EXERCISE DESCRIPTION: Change every "GUI agent" in the data below to "screen assistant" and leave everything else unchanged.

Entries for locating words and elements:
+ + + +

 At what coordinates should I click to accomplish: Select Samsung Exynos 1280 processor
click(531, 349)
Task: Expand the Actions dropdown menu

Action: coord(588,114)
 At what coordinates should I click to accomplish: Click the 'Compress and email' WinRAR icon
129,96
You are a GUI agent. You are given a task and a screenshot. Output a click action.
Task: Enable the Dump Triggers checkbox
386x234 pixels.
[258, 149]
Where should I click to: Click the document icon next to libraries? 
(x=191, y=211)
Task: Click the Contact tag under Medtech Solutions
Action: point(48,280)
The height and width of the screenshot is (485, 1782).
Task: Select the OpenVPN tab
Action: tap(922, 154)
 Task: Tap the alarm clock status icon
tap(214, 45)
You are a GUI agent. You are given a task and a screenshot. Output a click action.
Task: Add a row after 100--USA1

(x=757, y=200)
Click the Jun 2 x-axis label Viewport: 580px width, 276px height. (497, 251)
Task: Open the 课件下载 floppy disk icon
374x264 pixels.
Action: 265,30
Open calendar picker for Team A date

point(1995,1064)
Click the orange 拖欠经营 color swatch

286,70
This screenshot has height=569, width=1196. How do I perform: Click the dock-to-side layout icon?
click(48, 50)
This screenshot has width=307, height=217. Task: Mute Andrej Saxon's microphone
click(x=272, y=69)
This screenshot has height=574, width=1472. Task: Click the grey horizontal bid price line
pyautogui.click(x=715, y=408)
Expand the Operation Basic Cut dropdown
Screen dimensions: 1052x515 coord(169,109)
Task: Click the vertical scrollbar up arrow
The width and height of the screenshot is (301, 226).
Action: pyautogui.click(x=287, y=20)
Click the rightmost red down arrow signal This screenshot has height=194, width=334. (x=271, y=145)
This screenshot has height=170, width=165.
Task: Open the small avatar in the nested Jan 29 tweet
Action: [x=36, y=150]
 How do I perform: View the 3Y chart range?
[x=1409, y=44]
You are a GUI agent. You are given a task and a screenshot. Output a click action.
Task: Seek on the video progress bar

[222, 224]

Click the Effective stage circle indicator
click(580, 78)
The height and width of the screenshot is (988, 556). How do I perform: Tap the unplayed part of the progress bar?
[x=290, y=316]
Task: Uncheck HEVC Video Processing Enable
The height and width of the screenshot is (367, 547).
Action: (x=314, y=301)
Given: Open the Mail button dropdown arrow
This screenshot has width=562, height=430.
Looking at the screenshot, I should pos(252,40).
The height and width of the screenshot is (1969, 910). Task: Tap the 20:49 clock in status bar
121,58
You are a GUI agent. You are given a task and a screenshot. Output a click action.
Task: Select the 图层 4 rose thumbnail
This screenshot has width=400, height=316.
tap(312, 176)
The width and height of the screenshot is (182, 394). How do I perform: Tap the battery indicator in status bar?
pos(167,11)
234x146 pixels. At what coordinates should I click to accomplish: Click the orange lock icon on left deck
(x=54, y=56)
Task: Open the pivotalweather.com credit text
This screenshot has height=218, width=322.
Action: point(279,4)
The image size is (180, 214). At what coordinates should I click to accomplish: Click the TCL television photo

+ + + +

RESULT OF THE EXERCISE:
 At what coordinates should I click to accomplish: Select Samsung Exynos 1280 processor
click(531, 349)
Task: Expand the Actions dropdown menu

Action: coord(588,114)
 At what coordinates should I click to accomplish: Click the 'Compress and email' WinRAR icon
129,96
You are a screen assistant. You are given a task and a screenshot. Output a click action.
Task: Enable the Dump Triggers checkbox
386x234 pixels.
[258, 149]
Where should I click to: Click the document icon next to libraries? 
(x=191, y=211)
Task: Click the Contact tag under Medtech Solutions
Action: point(48,280)
The height and width of the screenshot is (485, 1782).
Task: Select the OpenVPN tab
Action: tap(922, 154)
 Task: Tap the alarm clock status icon
tap(214, 45)
You are a screen assistant. You are given a task and a screenshot. Output a click action.
Task: Add a row after 100--USA1

(x=757, y=200)
Click the Jun 2 x-axis label Viewport: 580px width, 276px height. (497, 251)
Task: Open the 课件下载 floppy disk icon
374x264 pixels.
Action: 265,30
Open calendar picker for Team A date

point(1995,1064)
Click the orange 拖欠经营 color swatch

286,70
This screenshot has height=569, width=1196. How do I perform: Click the dock-to-side layout icon?
click(48, 50)
This screenshot has width=307, height=217. Task: Mute Andrej Saxon's microphone
click(x=272, y=69)
This screenshot has height=574, width=1472. Task: Click the grey horizontal bid price line
pyautogui.click(x=715, y=408)
Expand the Operation Basic Cut dropdown
Screen dimensions: 1052x515 coord(169,109)
Task: Click the vertical scrollbar up arrow
The width and height of the screenshot is (301, 226).
Action: pyautogui.click(x=287, y=20)
Click the rightmost red down arrow signal This screenshot has height=194, width=334. (x=271, y=145)
This screenshot has height=170, width=165.
Task: Open the small avatar in the nested Jan 29 tweet
Action: [x=36, y=150]
 How do I perform: View the 3Y chart range?
[x=1409, y=44]
You are a screen assistant. You are given a task and a screenshot. Output a click action.
Task: Seek on the video progress bar

[222, 224]

Click the Effective stage circle indicator
click(580, 78)
The height and width of the screenshot is (988, 556). How do I perform: Tap the unplayed part of the progress bar?
[x=290, y=316]
Task: Uncheck HEVC Video Processing Enable
The height and width of the screenshot is (367, 547).
Action: (x=314, y=301)
Given: Open the Mail button dropdown arrow
This screenshot has width=562, height=430.
Looking at the screenshot, I should pos(252,40).
The height and width of the screenshot is (1969, 910). Task: Tap the 20:49 clock in status bar
121,58
You are a screen assistant. You are given a task and a screenshot. Output a click action.
Task: Select the 图层 4 rose thumbnail
This screenshot has width=400, height=316.
tap(312, 176)
The width and height of the screenshot is (182, 394). How do I perform: Tap the battery indicator in status bar?
pos(167,11)
234x146 pixels. At what coordinates should I click to accomplish: Click the orange lock icon on left deck
(x=54, y=56)
Task: Open the pivotalweather.com credit text
This screenshot has height=218, width=322.
Action: point(279,4)
The image size is (180, 214). At what coordinates should I click to accomplish: Click the TCL television photo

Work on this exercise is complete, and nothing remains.